Seduced by a Wooly Bugger

No matter where your home fishing waters might be, springtime angling is always a challenging time of year to get your fix. While the warm, sunny days keep the creeks and rivers flooded with snowmelt at almost unrecognizable levels, the cool night temperatures keep the waters frigid, making runoff-weary fish even more lethargic and less willing to play the game. Routine tactics that seem surefire in the late summer months don’t always deliver in the spring, forcing you to engage in fringe activities to catch fish. Nonetheless, we flyfishermen are a stubborn bunch, and when those bright spring days start falling in line, our inborn fish-stalking instincts start tugging at our subconscious, telling us to find water, and find it soon.

When I started flyfishing many years ago, I was entranced by the obsessive study of insects that most hardcore flyfishermen took upon themselves to successfully “match the hatch” and select the appropriate fly for the given situation. This study, or “entomology,” involves the infinitely complex memorization of hundreds of different Latin names, each corresponding to specific insects, at specific stages in their life, under the water, on the water, and in the air.

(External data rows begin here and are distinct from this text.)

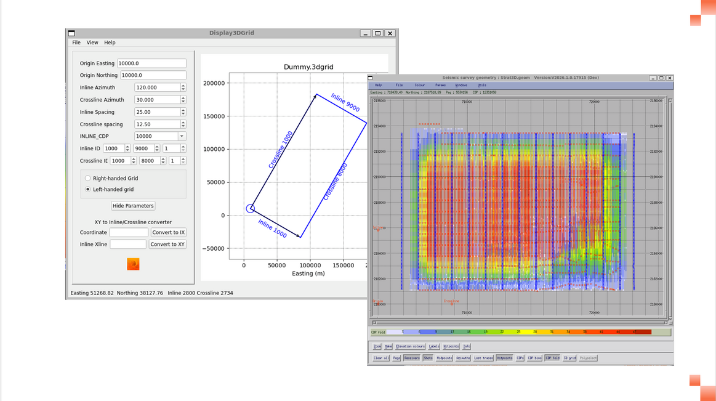Click the Inline Azimuth spinner arrows
Screen dimensions: 716x401
point(183,87)
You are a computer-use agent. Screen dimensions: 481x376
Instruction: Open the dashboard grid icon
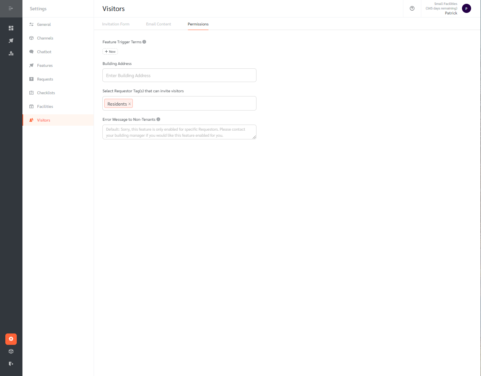click(11, 28)
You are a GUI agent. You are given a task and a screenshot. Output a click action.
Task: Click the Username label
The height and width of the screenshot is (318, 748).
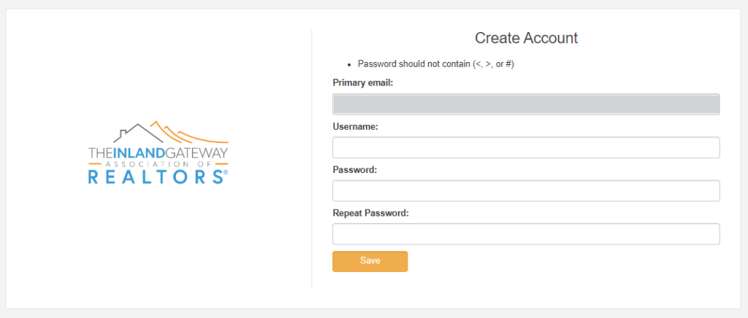click(x=355, y=127)
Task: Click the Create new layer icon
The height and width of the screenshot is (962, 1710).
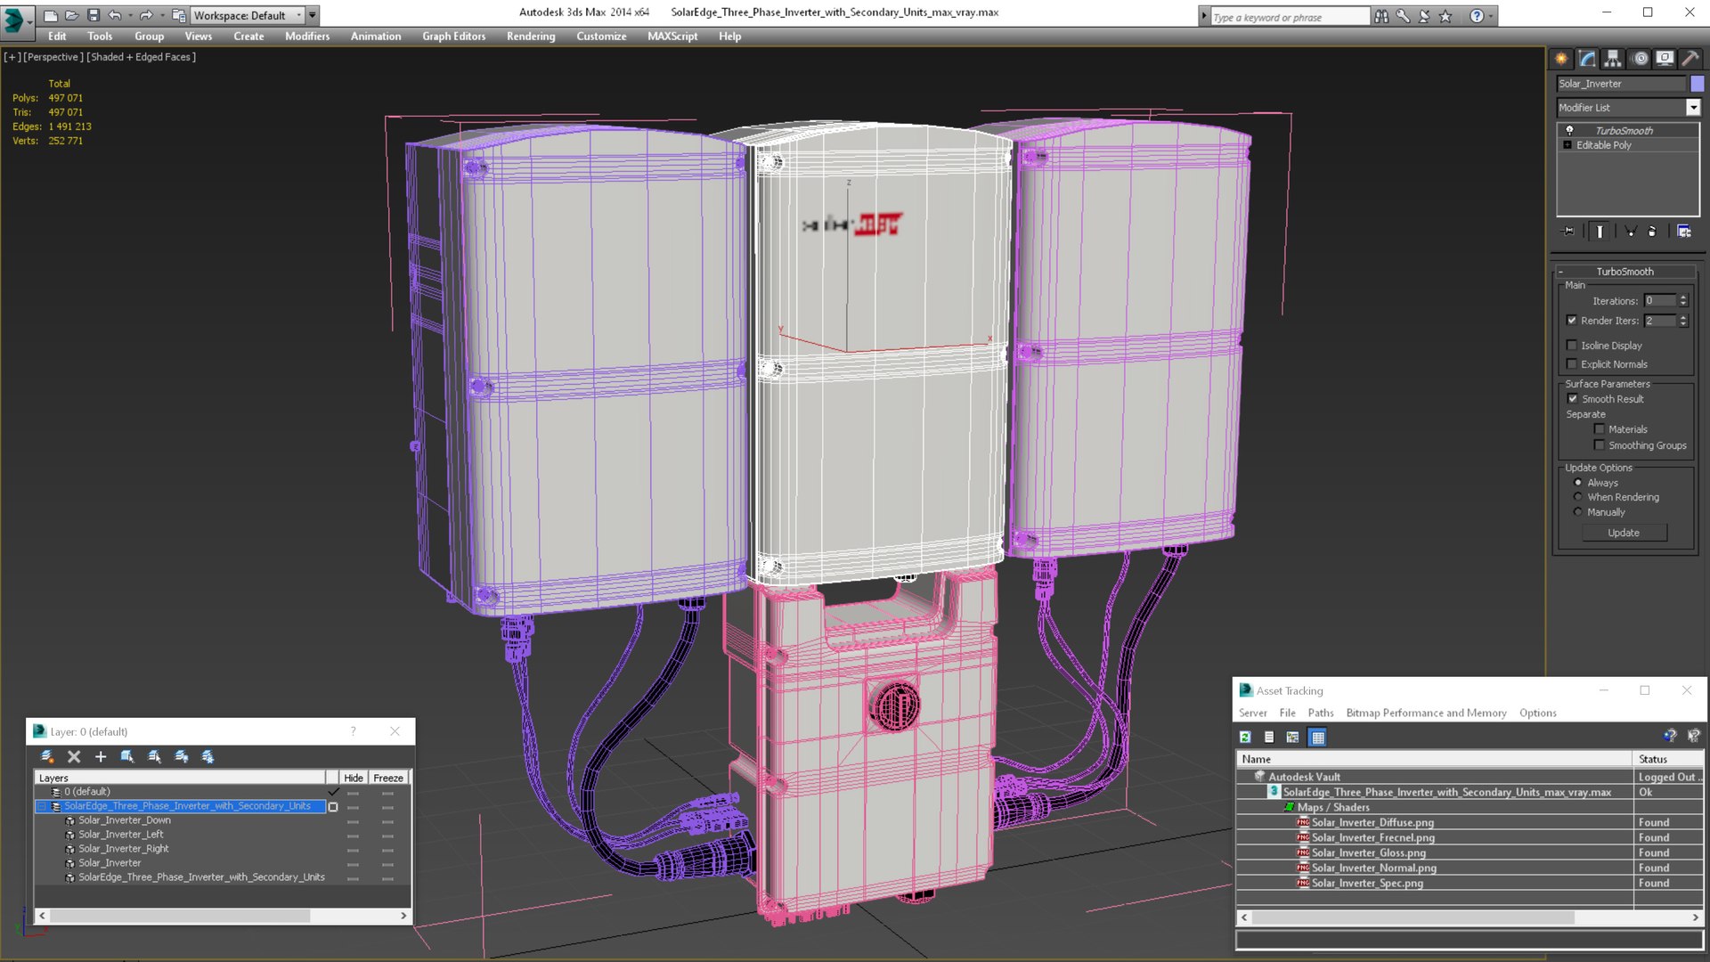Action: [x=47, y=756]
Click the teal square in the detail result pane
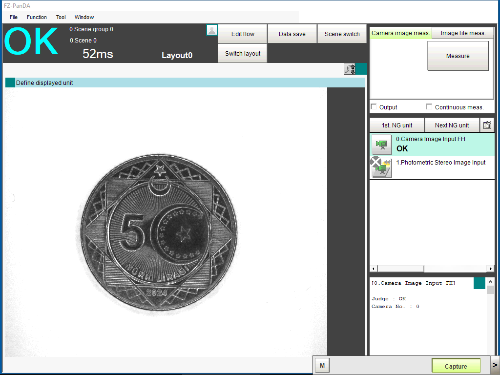Image resolution: width=500 pixels, height=375 pixels. click(479, 283)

Years ago, I set out on an early spring fishing trip armed with my usual arsenal of insect-specific flies. Having mastered the most elementary levels of entomology, I was certain I was going to have a successful day. Arriving at the river and staring out at the turbulent mass of water moving in front of me, I looked at my fly box and had absolutely no clue where to begin. Nothing was hatching, no surface activity, and the water clarity was so muddied that the idea of finding any clues seemed downright impossible. I threw practically everything in my fly box that day, casting for hours, both topwater and subsurface. Nothing I tried could yield so much as a single bite.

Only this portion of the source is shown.